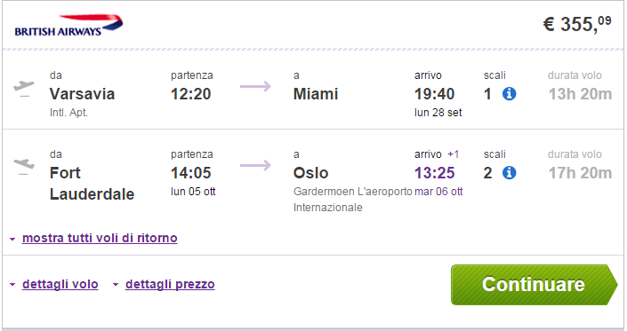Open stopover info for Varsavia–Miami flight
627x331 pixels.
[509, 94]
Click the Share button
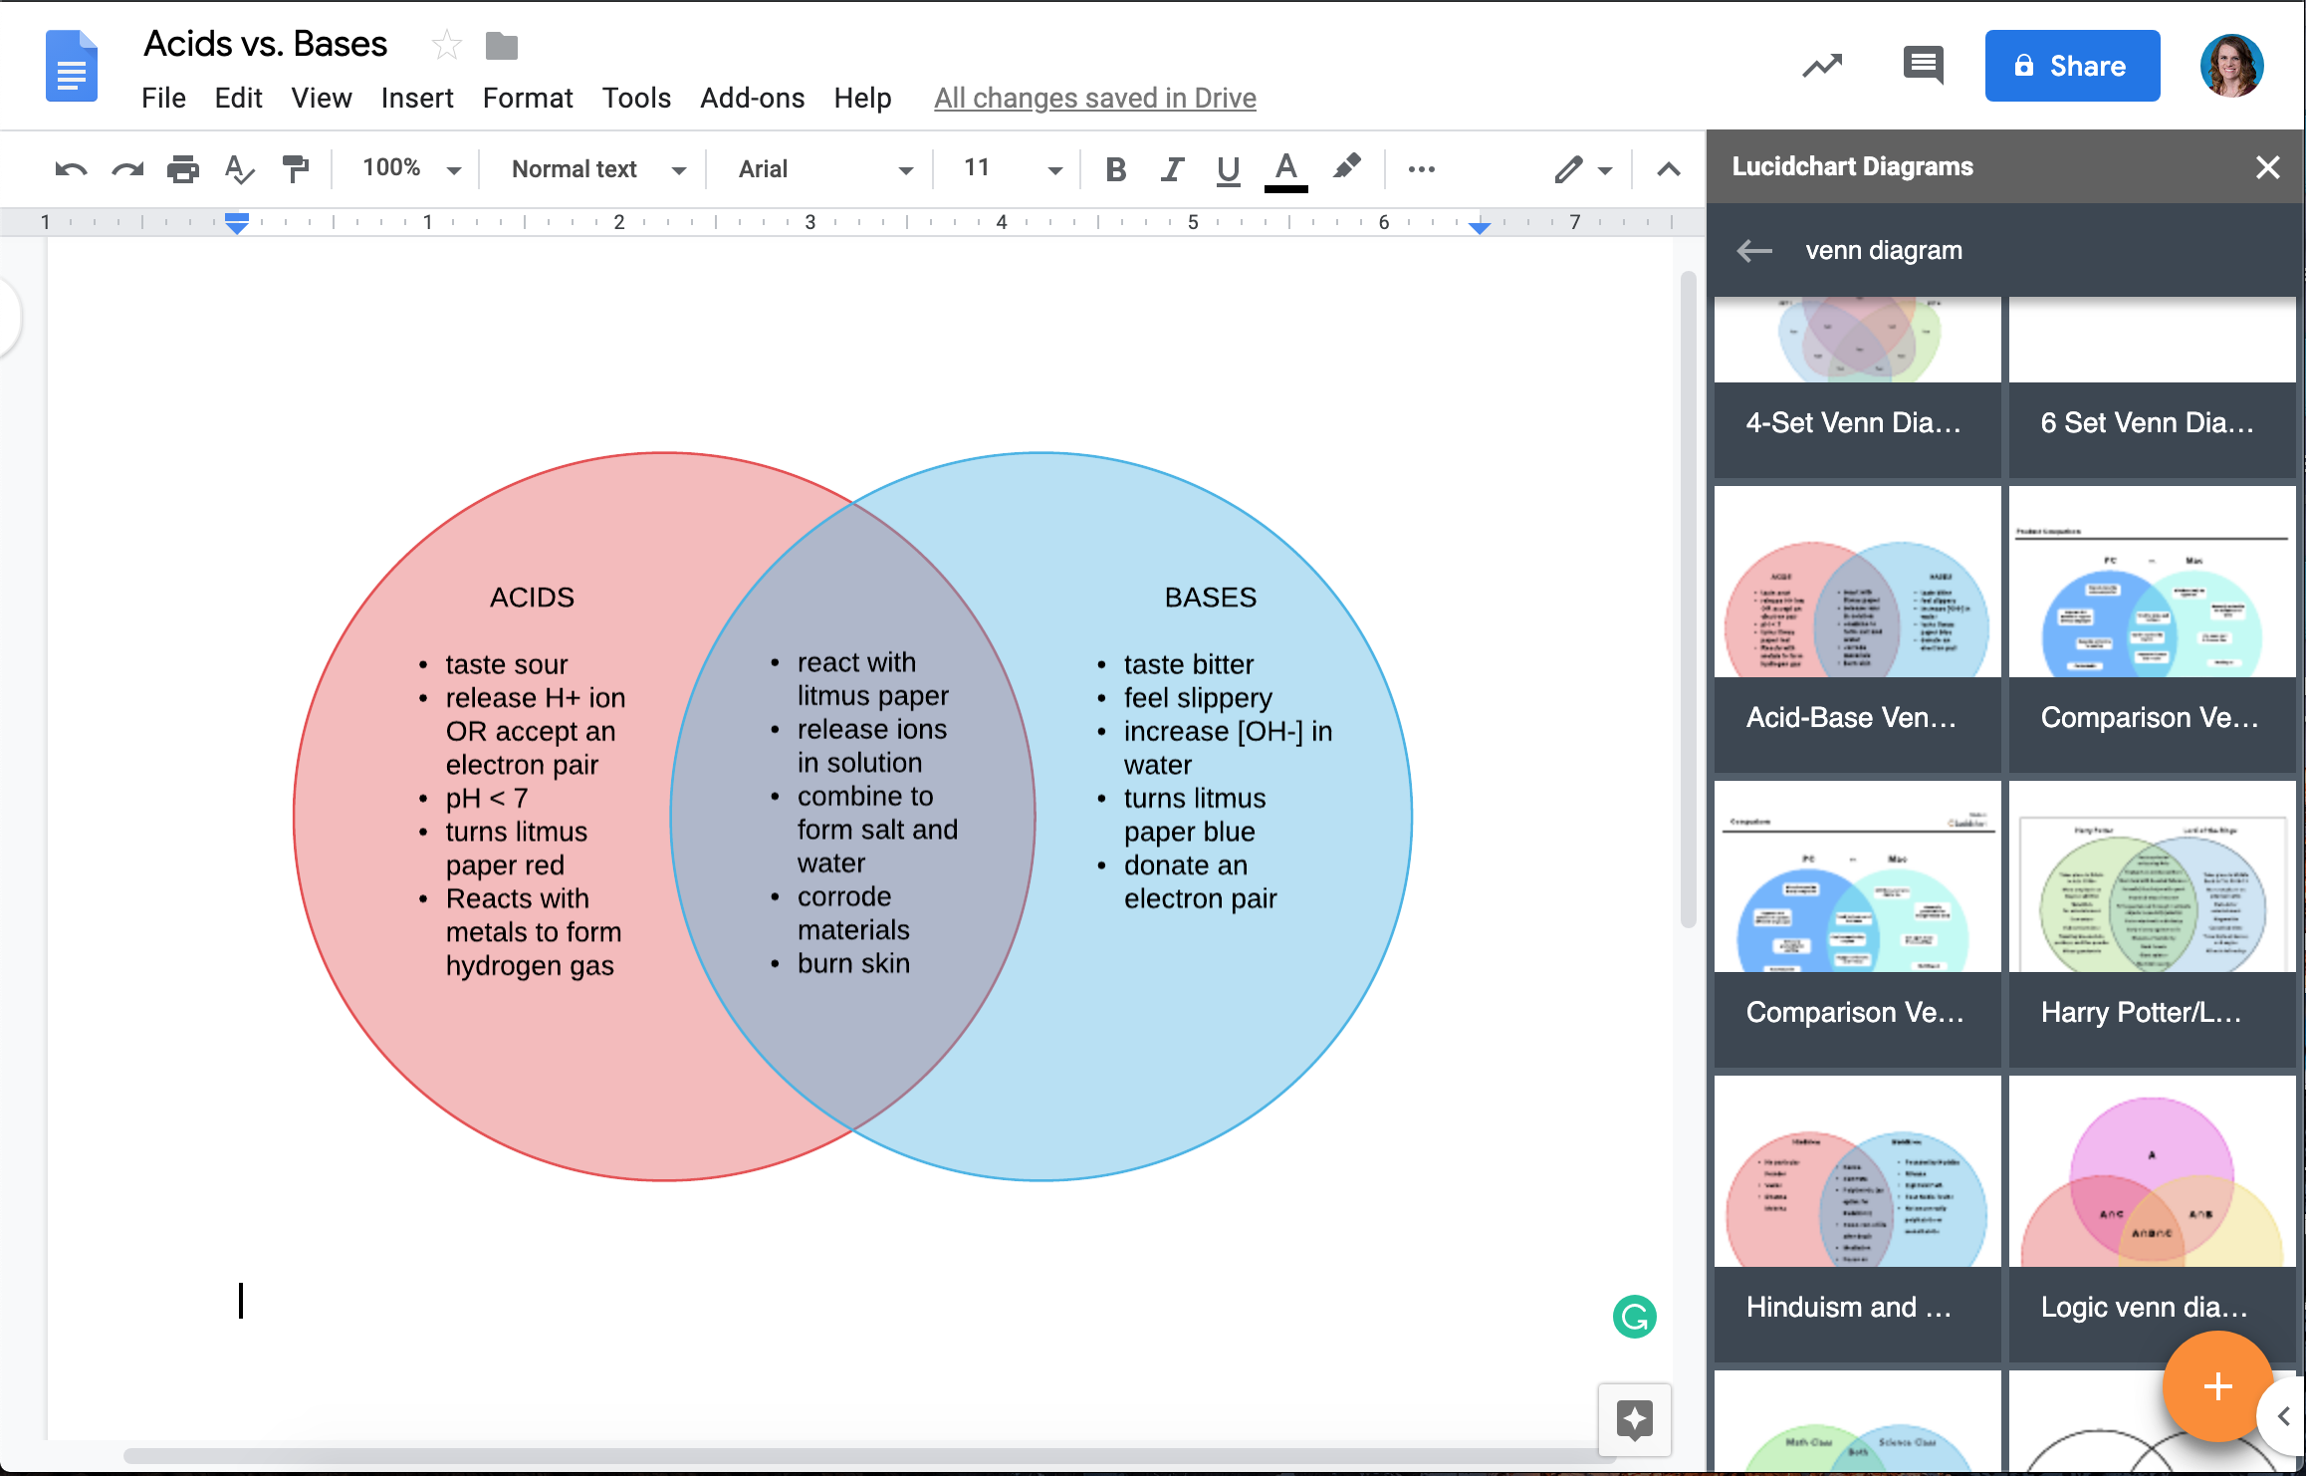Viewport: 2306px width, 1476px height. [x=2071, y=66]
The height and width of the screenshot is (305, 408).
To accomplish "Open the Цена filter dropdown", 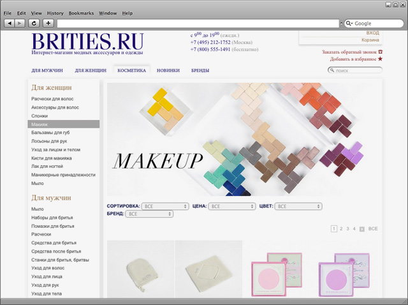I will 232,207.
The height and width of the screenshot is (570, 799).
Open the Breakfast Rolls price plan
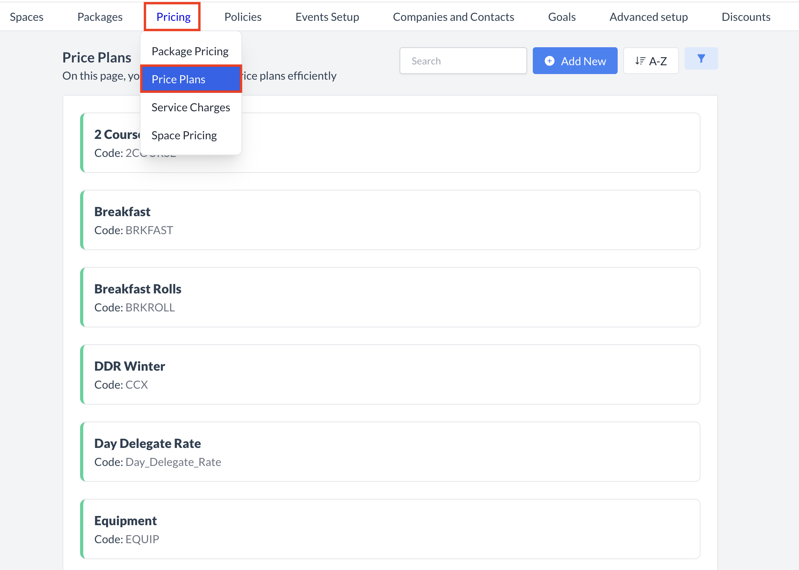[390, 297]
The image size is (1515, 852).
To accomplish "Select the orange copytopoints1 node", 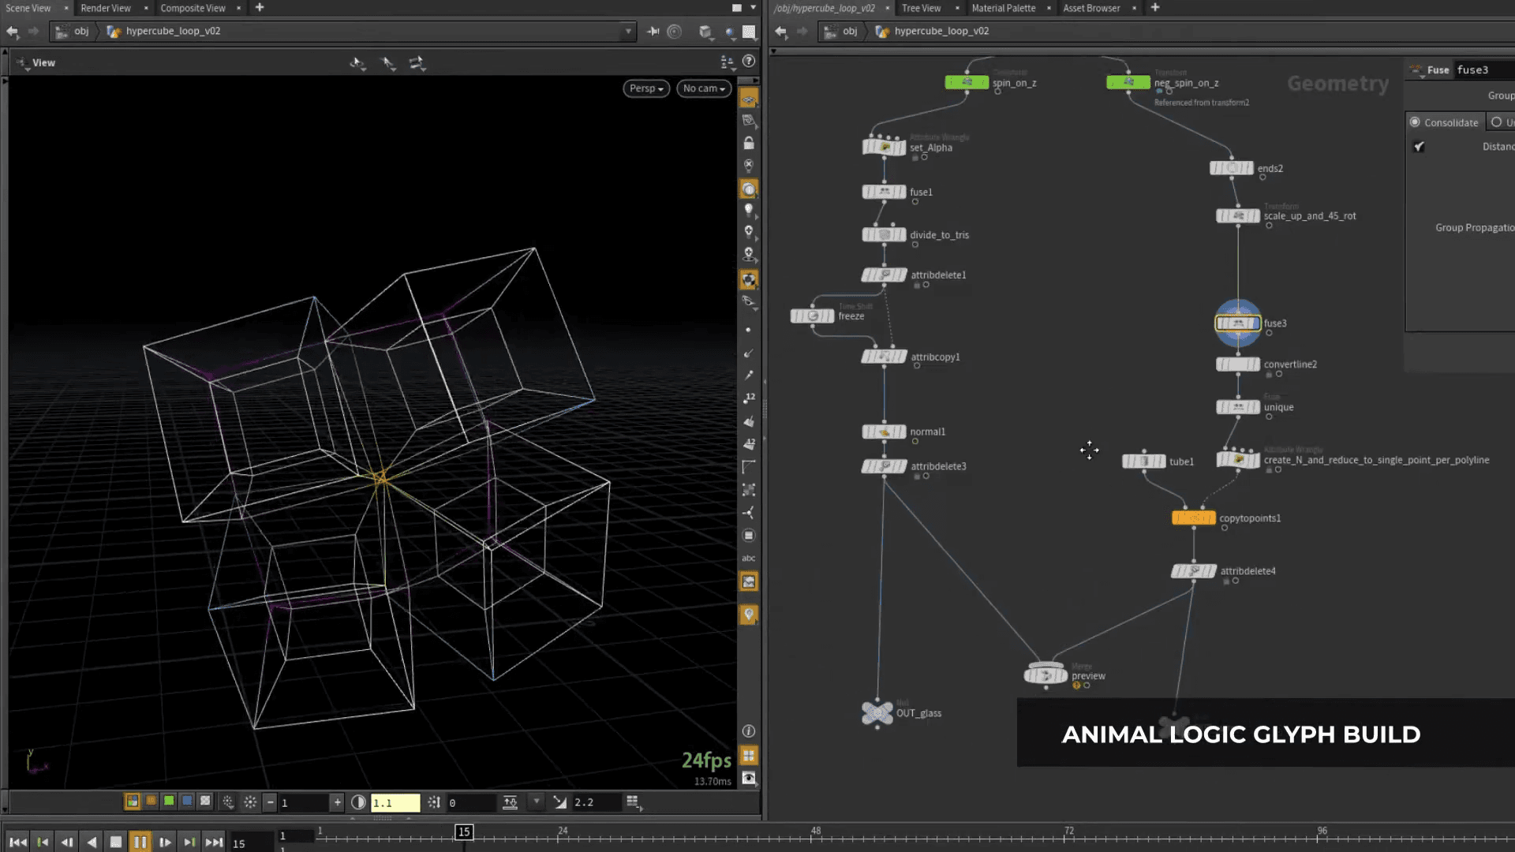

STATED PROBLEM: Reproduce the lines from the one containing "The height and width of the screenshot is (570, 799)." through the end of the material, swapping "Breakfast Rolls" for "Lunch Wraps" and leaving everything else unchanged. Omit the pictures.

EXPECTED ANSWER:
The height and width of the screenshot is (570, 799).
Open the Lunch Wraps price plan
[390, 297]
The image size is (1515, 852).
To accomplish "Select the orange copytopoints1 node", 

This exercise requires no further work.